XGBOOST: sample_Weights vs scale_pos_weight

mamafoku picture mamafoku · Jan 3, 2018 · Viewed 8.9k times · Source

I have a highly unbalanced dataset and am wondering where to account for the weights, and thus am trying to comprehend the difference between scale_pos_weight argument in XGBClassifier and the sample_weight parameter of the fit method.

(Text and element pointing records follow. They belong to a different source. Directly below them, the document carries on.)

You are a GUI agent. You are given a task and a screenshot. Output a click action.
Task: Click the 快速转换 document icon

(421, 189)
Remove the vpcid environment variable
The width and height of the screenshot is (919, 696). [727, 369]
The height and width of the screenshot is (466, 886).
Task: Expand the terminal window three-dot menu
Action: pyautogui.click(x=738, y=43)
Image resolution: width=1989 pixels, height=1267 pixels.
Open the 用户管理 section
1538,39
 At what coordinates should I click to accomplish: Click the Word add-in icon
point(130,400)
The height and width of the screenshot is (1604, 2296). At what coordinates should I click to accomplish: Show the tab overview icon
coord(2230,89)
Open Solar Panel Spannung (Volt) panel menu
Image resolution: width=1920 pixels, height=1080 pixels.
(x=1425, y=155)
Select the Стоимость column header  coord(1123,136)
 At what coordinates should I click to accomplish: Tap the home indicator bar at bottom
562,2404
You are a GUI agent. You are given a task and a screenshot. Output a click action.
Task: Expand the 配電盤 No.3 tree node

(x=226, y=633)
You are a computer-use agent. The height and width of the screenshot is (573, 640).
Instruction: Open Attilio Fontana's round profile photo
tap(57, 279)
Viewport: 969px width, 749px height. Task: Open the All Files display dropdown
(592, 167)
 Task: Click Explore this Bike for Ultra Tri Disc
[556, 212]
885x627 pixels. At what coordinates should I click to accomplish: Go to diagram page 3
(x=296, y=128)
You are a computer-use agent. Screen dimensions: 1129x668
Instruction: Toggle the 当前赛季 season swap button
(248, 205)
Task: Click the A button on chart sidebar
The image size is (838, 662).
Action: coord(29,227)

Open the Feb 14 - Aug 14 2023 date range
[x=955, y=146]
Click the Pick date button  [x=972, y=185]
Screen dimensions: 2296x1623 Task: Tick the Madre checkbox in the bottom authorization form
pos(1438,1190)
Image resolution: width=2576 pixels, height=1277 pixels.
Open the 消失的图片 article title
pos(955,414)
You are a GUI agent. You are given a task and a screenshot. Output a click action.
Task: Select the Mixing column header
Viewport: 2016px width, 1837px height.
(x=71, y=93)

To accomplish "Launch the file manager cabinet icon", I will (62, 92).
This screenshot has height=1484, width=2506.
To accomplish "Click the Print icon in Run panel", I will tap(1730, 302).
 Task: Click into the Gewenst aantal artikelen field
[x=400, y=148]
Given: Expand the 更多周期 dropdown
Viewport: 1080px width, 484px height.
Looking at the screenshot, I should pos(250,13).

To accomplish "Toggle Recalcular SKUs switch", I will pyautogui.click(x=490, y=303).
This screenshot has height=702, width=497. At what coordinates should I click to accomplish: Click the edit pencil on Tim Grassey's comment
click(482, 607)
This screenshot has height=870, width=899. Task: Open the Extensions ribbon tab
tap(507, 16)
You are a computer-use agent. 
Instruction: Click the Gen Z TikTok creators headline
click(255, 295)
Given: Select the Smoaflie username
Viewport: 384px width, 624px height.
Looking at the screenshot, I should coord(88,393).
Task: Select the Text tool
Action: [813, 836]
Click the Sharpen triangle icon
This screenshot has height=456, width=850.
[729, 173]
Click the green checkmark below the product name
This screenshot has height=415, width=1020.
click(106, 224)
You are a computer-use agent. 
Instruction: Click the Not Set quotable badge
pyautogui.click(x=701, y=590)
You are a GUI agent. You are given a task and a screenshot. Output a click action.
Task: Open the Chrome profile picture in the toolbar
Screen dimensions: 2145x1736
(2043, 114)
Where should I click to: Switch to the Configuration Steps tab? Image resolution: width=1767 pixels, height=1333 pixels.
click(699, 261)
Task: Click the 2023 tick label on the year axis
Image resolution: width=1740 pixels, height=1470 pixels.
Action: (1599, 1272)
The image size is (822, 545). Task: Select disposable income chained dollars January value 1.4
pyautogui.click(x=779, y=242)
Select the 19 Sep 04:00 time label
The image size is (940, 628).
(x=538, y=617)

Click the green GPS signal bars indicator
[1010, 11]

Would appreciate an intuitive explanation of the difference between the two, if they can be used simultaneously or how either approach is selected.

The documentation indicates that scale_pos_weight:

control the balance of positive and negative weights..& typical value to consider: sum(negative cases) / sum(positive cases)

Example:

from xgboost import XGBClassifier
import xgboost as xgb
LR=0.1
NumTrees=1000
xgbmodel=XGBClassifier(booster='gbtree',seed=0,nthread=-1,
                       gamma=0,scale_pos_weight=14,learning_rate=LR,n_estimators=NumTrees,
                      max_depth=5,objective='binary:logistic',subsample=1)
xgbmodel.fit(X_train, y_train)

OR

from xgboost import XGBClassifier
import xgboost as xgb
LR=0.1
NumTrees=1000
xgbmodel=XGBClassifier(booster='gbtree',seed=0,nthread=-1,
                       gamma=0,learning_rate=LR,n_estimators=NumTrees,
                      max_depth=5,objective='binary:logistic',subsample=1)
xgbmodel.fit(X_train, y_train,sample_weight=weights_train)

Answer

Milad Shahidi picture Milad Shahidi · Sep 5, 2018

The sample_weight parameter allows you to specify a different weight for each training example. The scale_pos_weight parameter lets you provide a weight for an entire class of examples ("positive" class).

These correspond to two different approaches to cost-sensitive learning. If you believe that the cost of misclassifying positive examples (missing a cancer patient) is the same for all positive examples (but more than misclassifying negative ones, e.g. telling someone they have cancer when they actually don't) then you can specify one single weight for all positive examples via scale_pos_weight.

XGBoost treats labels = 1 as the "positive" class. This is evident from the following piece of code:

if (info.labels[i] == 1.0f) w *= param_.scale_pos_weight

See this question.

The other scenario is where you have example-dependent costs. One example is detecting fraudulent transactions. Not only a false negative (missing a fraudulent transaction) is more costly than a false positive (blocking a legal transaction), but the cost of missing a false negative is proportional to the amount of money being stolen. So you want to give larger weights to positive (fraudulent) examples with higher amounts. In this case, you can use the sample_weight parameter to specify example-specific weights.